L'alimentation et l'hydratation se passent bien. J'ai un peu trop mangé pendant les premiers tours, alors il est arrivé par la suite que la nourriture ait un peu de mal à descendre. Mais cette sensation n'a jamais été tenace ni, donc, gênante. J'ai par la suite réduit les rations et privilégié des aliments qui passent mieux comme des morceaux de pomme. Je n'ai surtout pas cédé à la tentation du premier plat chaud (purée) ni du deuxième (des pâtes je crois).
Côté alimentation, une petite alerte intestinale est arrivée après 7 heures, ou 8 heures, je ne sais plus très bien. Passage obligé aux toilettes, et l'occasion de me rendre compte que les quadriceps sont vraiment, vraiment mal en point. Mais ça repart sans trop de problème. Je fais attention à bien me réhydrater après ça. Il ne fait pas chaud donc pas trop de risque de ce côté-là. Il a plu quelques gouttes, mais pour moi les conditions sont presque idéales. Certes, le vent est un peu pénible. J'ai commencé la course en court et avec les manchettes, j'ai laissé les manchettes assez rapidement pour les reprendre avant les premières gouttes, puis j'ai sorti le k-way et je me sens bien comme cela.

- _Ce qui est demandé_
a: Indiquez, s'il vous plaît, si chaque énoncé concorde avec le récit de course, par oui ou non, en citant mot pour mot le passage décisif. (i) Le premier plat chaud, une purée, a été mangé pendant la course. (ii) Les conditions sont jugées presque idéales malgré quelques gouttes de pluie. (iii) Après la réduction des rations, des morceaux de pomme ont été privilégiés.
b: D'après le récit de course, au bout de combien d'heures la petite alerte intestinale est-elle survenue ?
Seul le récit de course sert de source.

[Données de pointage pour captures d'écran]

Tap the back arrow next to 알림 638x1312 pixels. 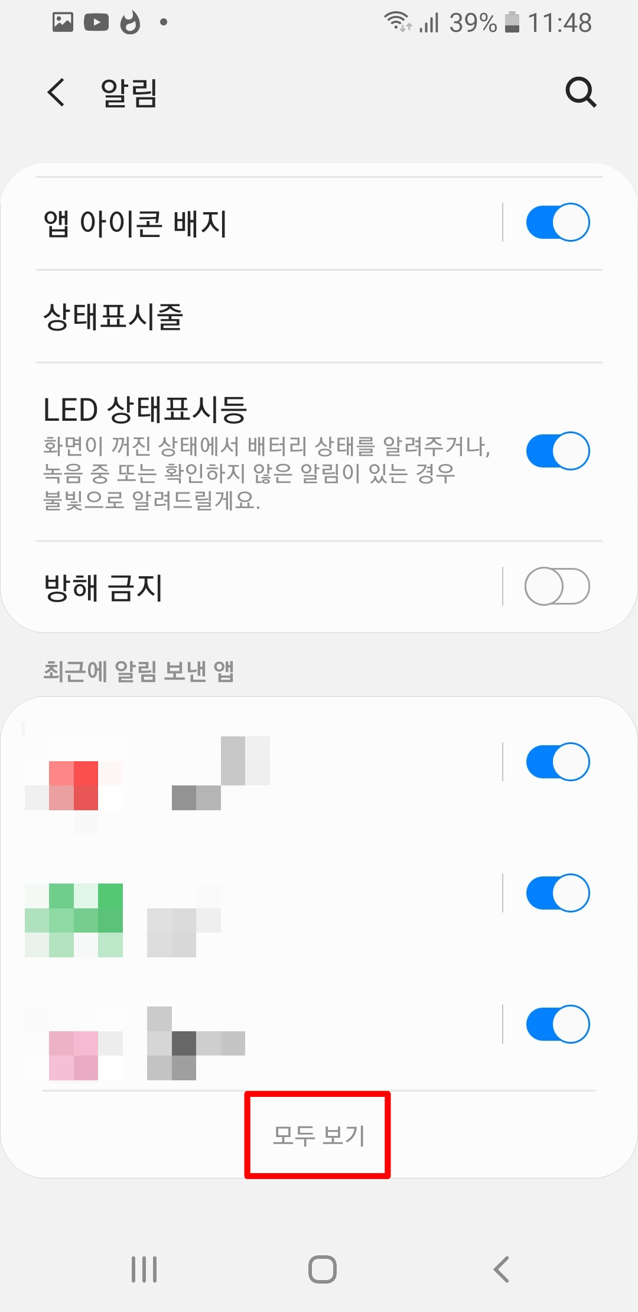[56, 93]
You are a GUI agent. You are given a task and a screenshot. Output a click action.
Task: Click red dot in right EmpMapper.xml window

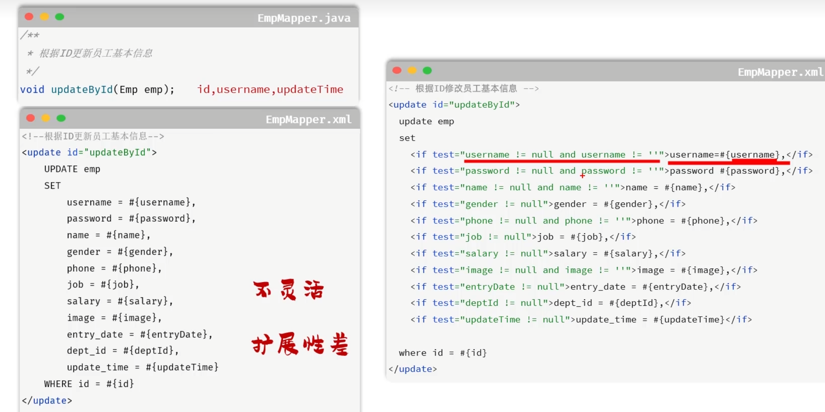[x=397, y=70]
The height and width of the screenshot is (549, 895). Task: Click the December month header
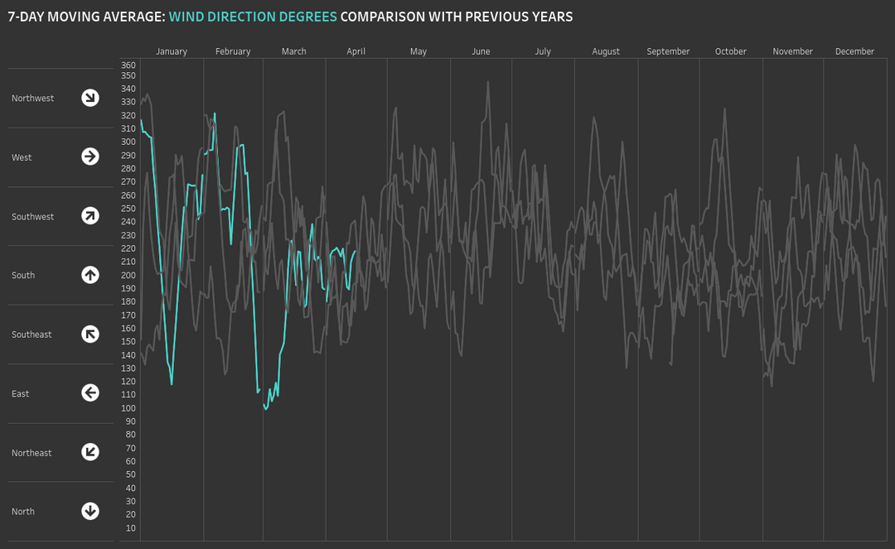point(854,51)
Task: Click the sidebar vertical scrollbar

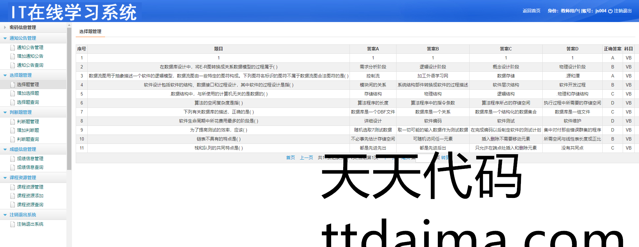Action: coord(69,100)
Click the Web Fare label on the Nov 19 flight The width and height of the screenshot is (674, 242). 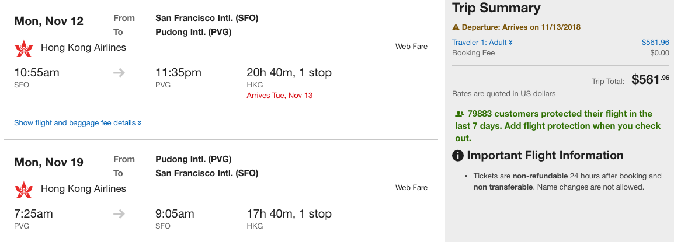(411, 188)
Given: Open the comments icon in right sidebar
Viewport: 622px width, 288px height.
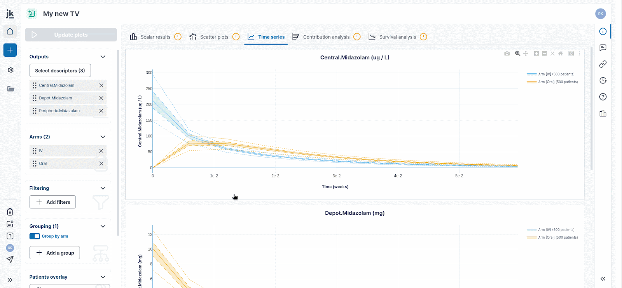Looking at the screenshot, I should [x=603, y=48].
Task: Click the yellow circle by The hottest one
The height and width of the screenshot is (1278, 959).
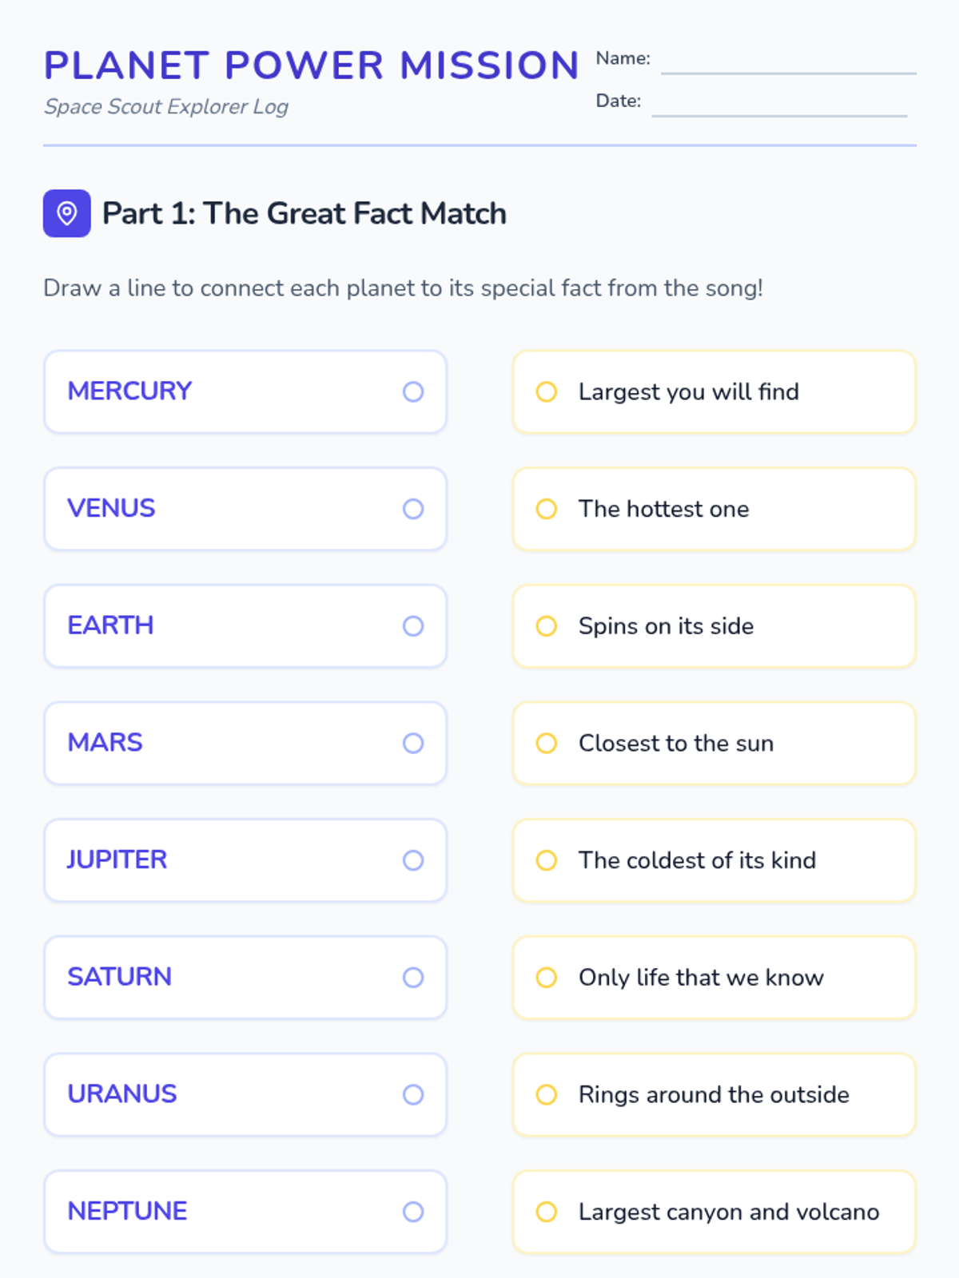Action: coord(547,509)
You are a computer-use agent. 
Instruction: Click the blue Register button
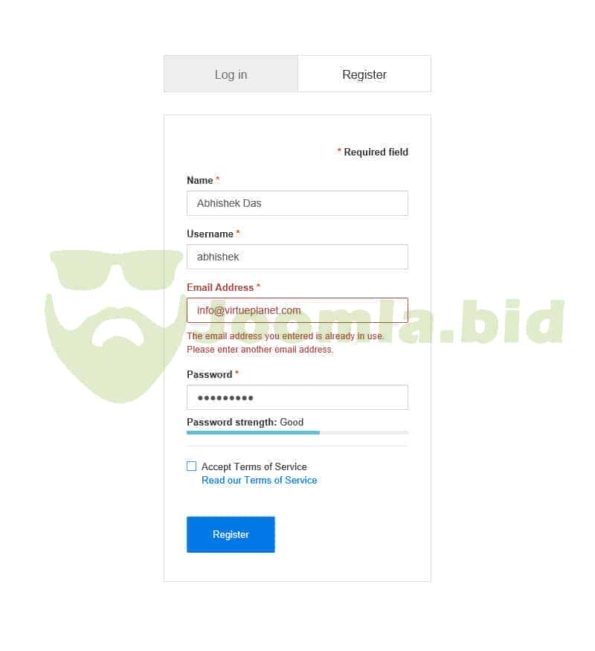click(231, 534)
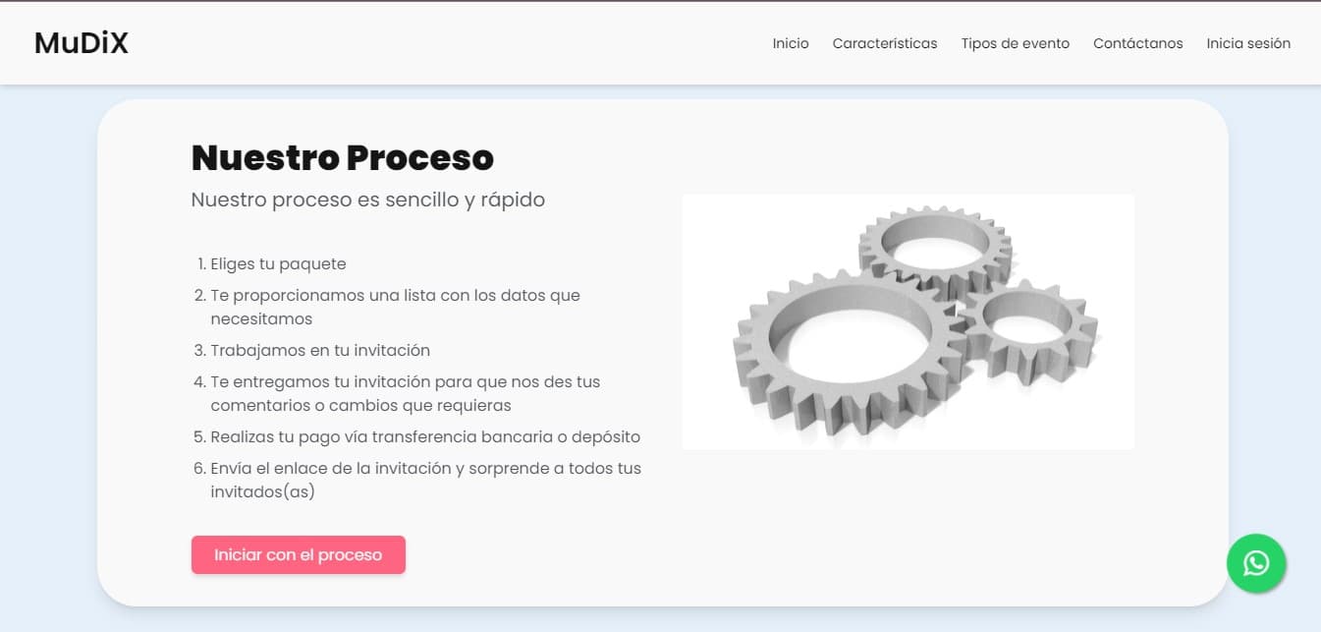This screenshot has height=632, width=1321.
Task: Select Tipos de evento in the navbar
Action: coord(1016,43)
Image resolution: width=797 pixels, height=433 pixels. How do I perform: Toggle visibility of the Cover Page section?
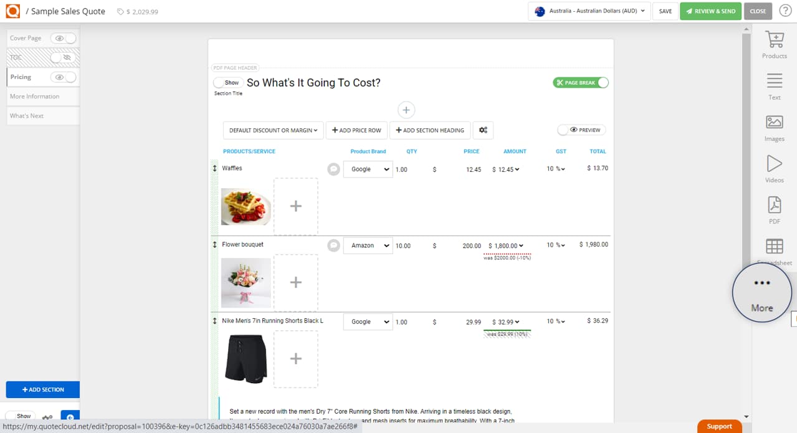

- _Réponses dans l'ordre_
a:
(i) Non : « Je n'ai surtout pas cédé à la tentation du premier plat chaud (purée) ni du deuxième (des pâtes je crois). »
(ii) Oui : « Il a plu quelques gouttes, mais pour moi les conditions sont presque idéales. »
(iii) Oui : « J'ai par la suite réduit les rations et privilégié des aliments qui passent mieux comme des morceaux de pomme. »

b: Après 7 heures, ou 8 heures.